- EXERCISE
Bring together all lines from the listing below that contain the string "computer".

- SUPPLIED RECORDS
_ _ _ _ _
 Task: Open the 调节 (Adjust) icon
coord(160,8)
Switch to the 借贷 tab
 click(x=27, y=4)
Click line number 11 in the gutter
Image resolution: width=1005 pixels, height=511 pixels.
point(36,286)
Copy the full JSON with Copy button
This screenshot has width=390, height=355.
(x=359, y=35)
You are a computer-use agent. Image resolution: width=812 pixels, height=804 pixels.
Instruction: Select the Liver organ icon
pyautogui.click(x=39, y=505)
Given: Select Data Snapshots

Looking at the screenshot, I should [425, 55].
_ _ _ _ _
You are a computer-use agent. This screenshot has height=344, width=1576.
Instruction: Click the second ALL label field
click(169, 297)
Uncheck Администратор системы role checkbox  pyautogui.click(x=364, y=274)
_ _ _ _ _
- RESULT OF THE TASK
You are a computer-use agent. Image resolution: width=812 pixels, height=804 pixels.
You are a computer-use agent. This screenshot has height=344, width=1576.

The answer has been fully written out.